Eleanor’s hood fell back, and she was soon as wet as her daughter, but she did not care, and they clung together in a wordless embrace that ended only when she glanced up and saw her husband standing in the doorway of the hall. Hugh and Leicester at once dropped submissively to their knees, but Henry never took his eyes from his wife, and she shivered, for if looks were lethal, she’d have died then and there in the bailey of Barfleur Castle.


Eleanor was escorted to a small bedchamber on the upper story of the keep. Her reunion with Joanna had been a brief one, cut short when Henry sent someone out to retrieve the girl, using the bad weather as a pretext. Eleanor had assured her daughter that they’d meet again, although she did not know if that were true or not. It seemed the ultimate irony to her that she could lose her children twice in one lifetime, and while she damned both Louis and Henry, she cursed, too, a society in which fathers were given so much power and mothers so little.

After realizing that she’d not heard a key turning in the lock, she dared to open the door, only to discover an armed guard. He saluted her politely, as if he were posted there for her protection, and she puzzled him by laughing shrilly. She forced herself to eat some of the meal brought by a silent servant, but she kept listening for the sounds of footsteps in the stairwell. When she finally heard a murmur of voices, she watched the door open, with mingled hope and dread, not knowing if it would be her daughter or her enraged husband.

“It’s me, Maman!” Joanna’s pronouncement was superfluous, her smile joyful. Eleanor had just gathered the girl into her arms when she added happily, “I brought you another visitor!” And to Eleanor’s amazement, her daughter-in-law stepped, smiling, into the room.

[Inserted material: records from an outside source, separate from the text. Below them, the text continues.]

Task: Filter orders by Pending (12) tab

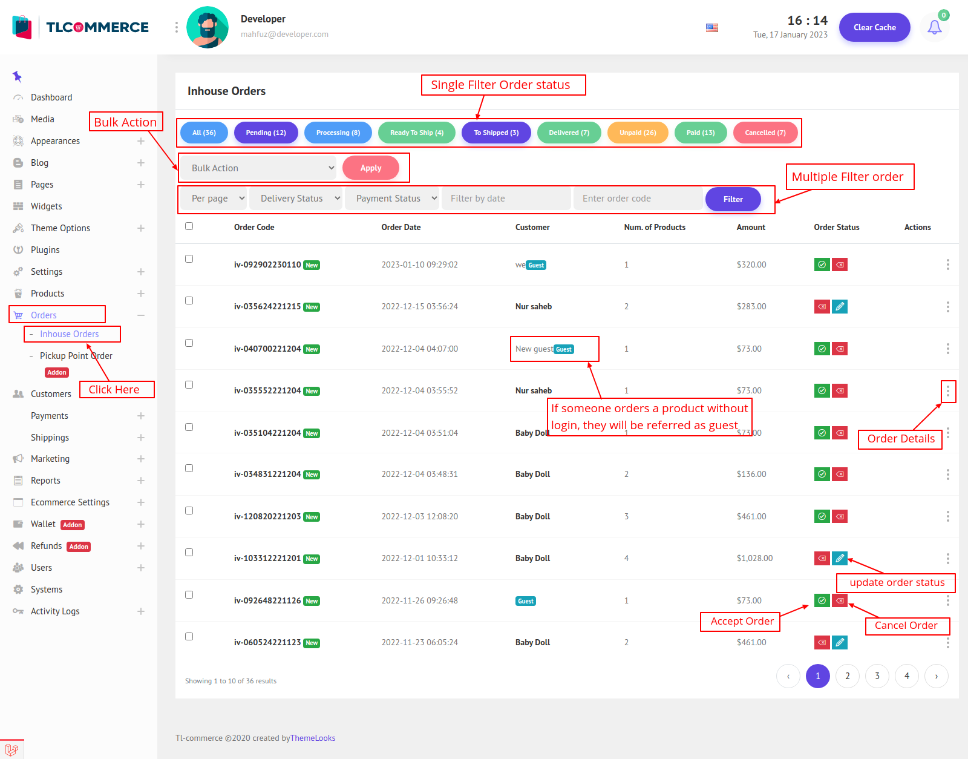Action: [x=266, y=133]
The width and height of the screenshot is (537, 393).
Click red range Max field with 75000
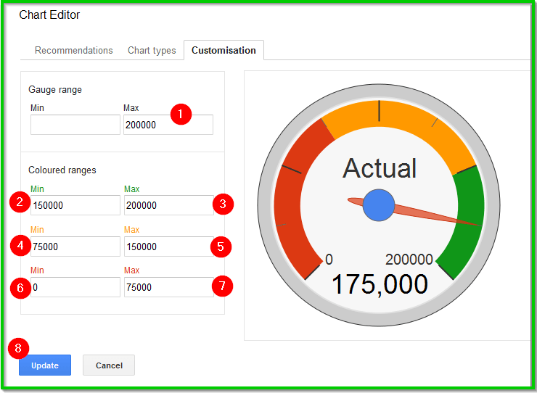coord(168,287)
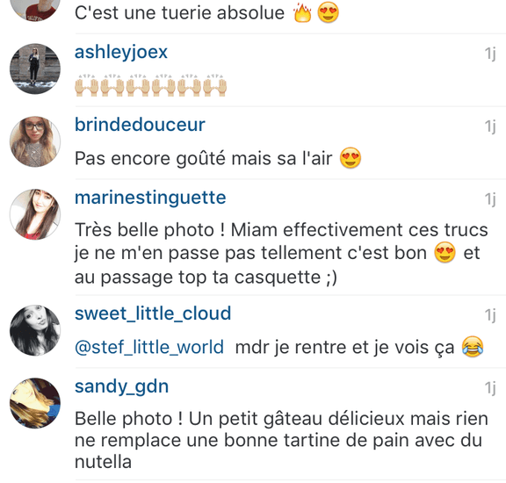Tap the heart-eyes emoji in brindedouceur's comment
This screenshot has height=483, width=506.
(x=351, y=158)
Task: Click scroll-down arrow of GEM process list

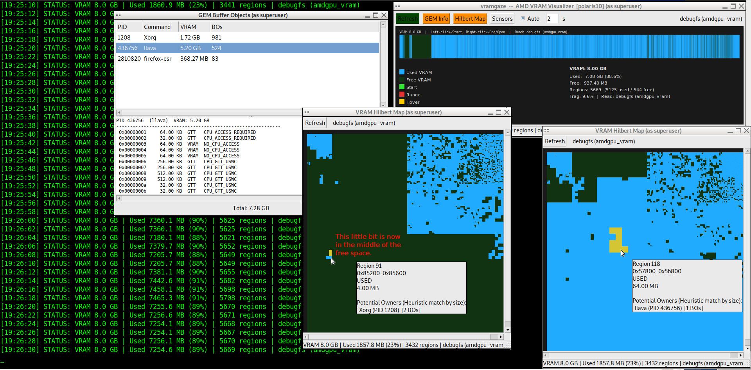Action: click(383, 105)
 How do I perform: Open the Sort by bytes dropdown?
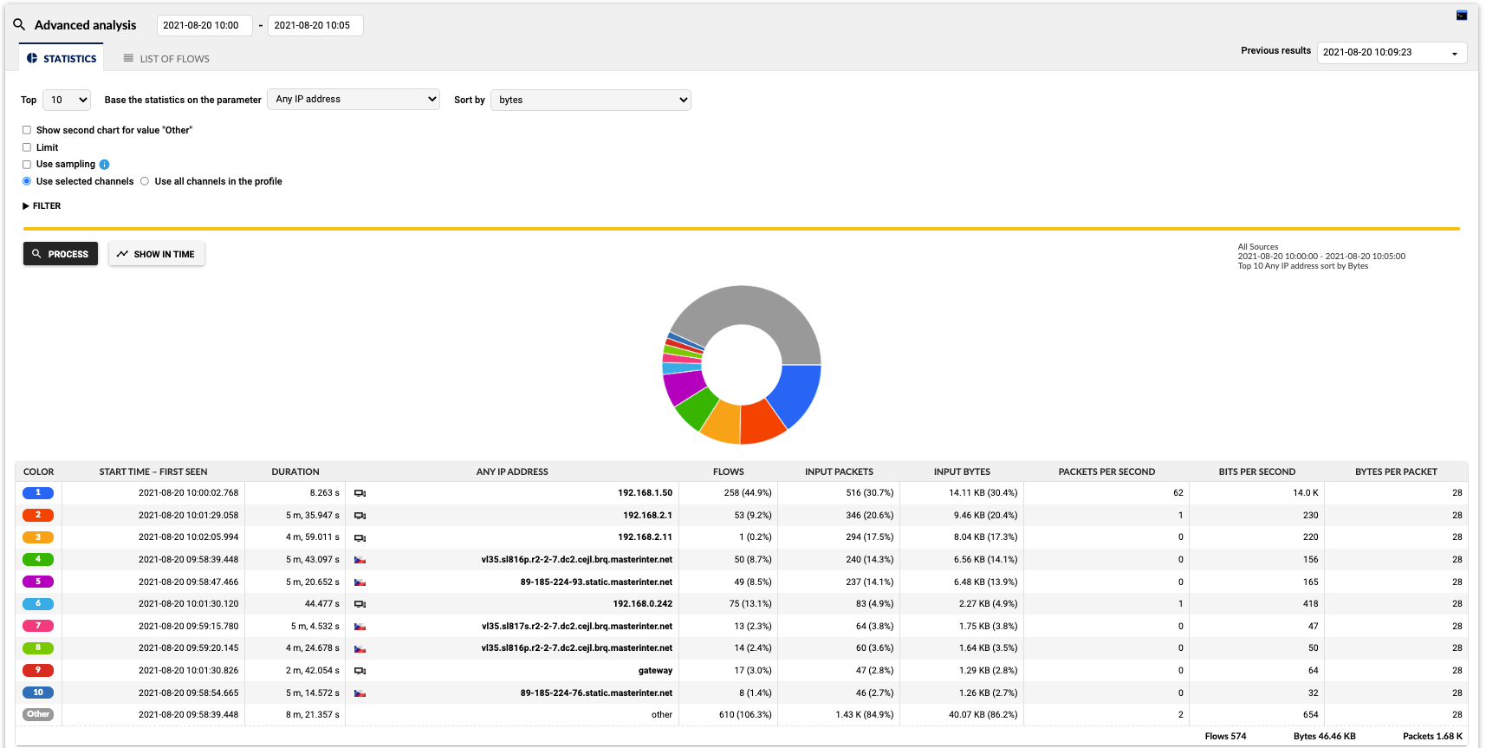(590, 100)
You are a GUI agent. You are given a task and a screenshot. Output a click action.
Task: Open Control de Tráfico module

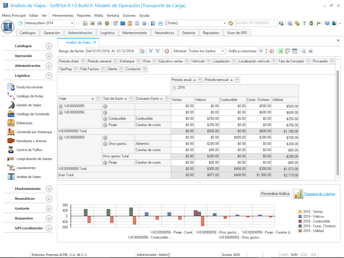pos(29,150)
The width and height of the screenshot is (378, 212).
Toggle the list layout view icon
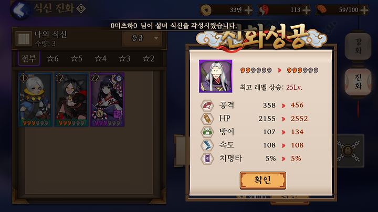point(24,38)
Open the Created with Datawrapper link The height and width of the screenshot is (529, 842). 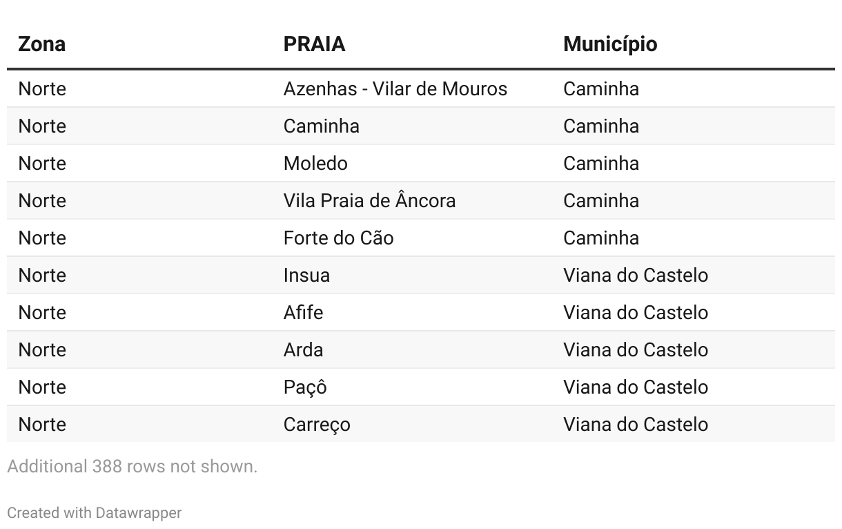click(x=95, y=513)
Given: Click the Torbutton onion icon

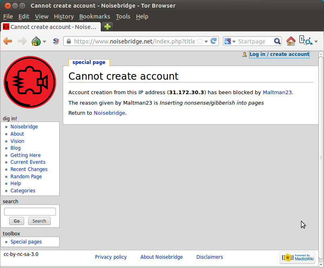Looking at the screenshot, I should coord(36,41).
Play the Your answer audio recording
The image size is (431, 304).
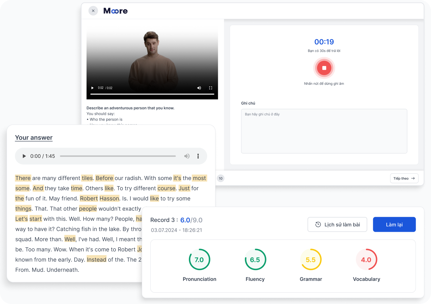(24, 156)
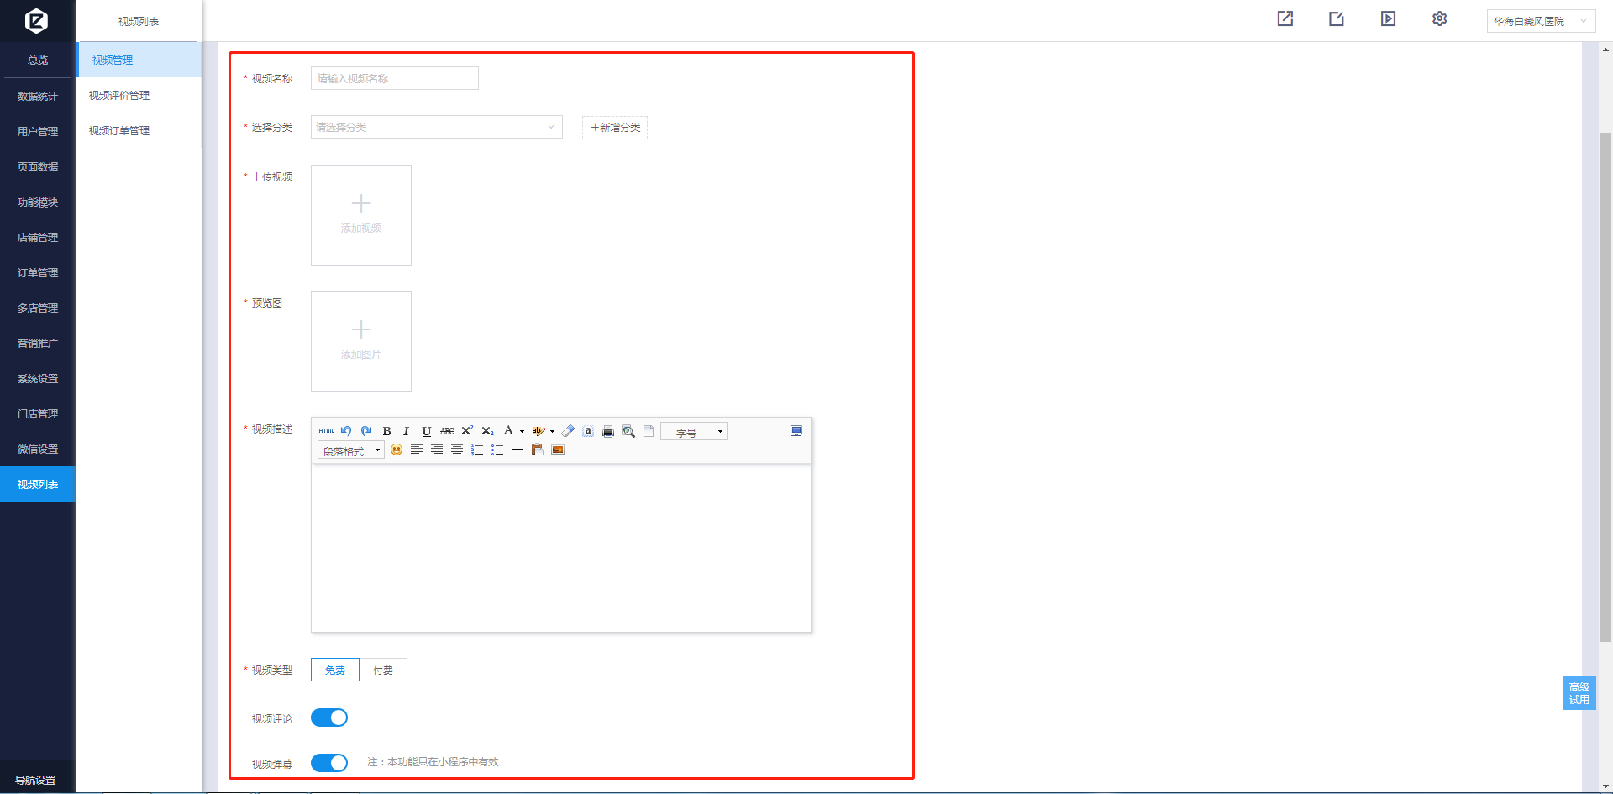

That was the best evening Eleanor had known in months. The girls were as delighted to see her as she was to see them, eager to share their news, to tell her of the fall of Poitiers and Marguerite’s ill-fated visit, the capture of Saintes, and the return of the Count of Flanders to the rebel coalition. They’d been living in Rouen, they explained, until they were urgently summoned to Barfleur by Henry, and they would all be going with him to England as soon as the weather cleared. And as she listened, Eleanor felt hope beginning to spark midst the ashes of a dead fire. This sudden change of plans could only mean that the war was going badly for Henry in England.


Joanna and Marguerite had kept their visit short, understanding that they’d lose the privilege if they abused it, promising to return upon the morrow. Joanna had seemed surprised when asked how they’d managed to get permission, saying airily that “I asked Papa,” as if his consent had never been in doubt. Eleanor knew better, and grudgingly gave Henry credit where due; he could easily have kept Joanna away, just as Louis had done with their daughters. But once he’d agreed, it would not be that easy to change his mind, which meant that she’d be able to see Joanna and Marguerite again. There would be opportunities, for it was not uncommon to wait days, even weeks, for a favorable wind.

They’d been stranded in Barfleur for almost a month as they’d waited to cross the Channel for Henry’s coronation, finally sailing in heavy seas when his patience ran out. That was not a memory to give Eleanor comfort; it was painful to remember the jubilant woman she’d been on that November eve twenty years ago, willing to depart in a gale because she was so sure that God was on their side, so confident that she and Henry were masters of their own fate, destined to rule over the greatest court in Christendom and not to drown like those poor doomed souls on the White Ship.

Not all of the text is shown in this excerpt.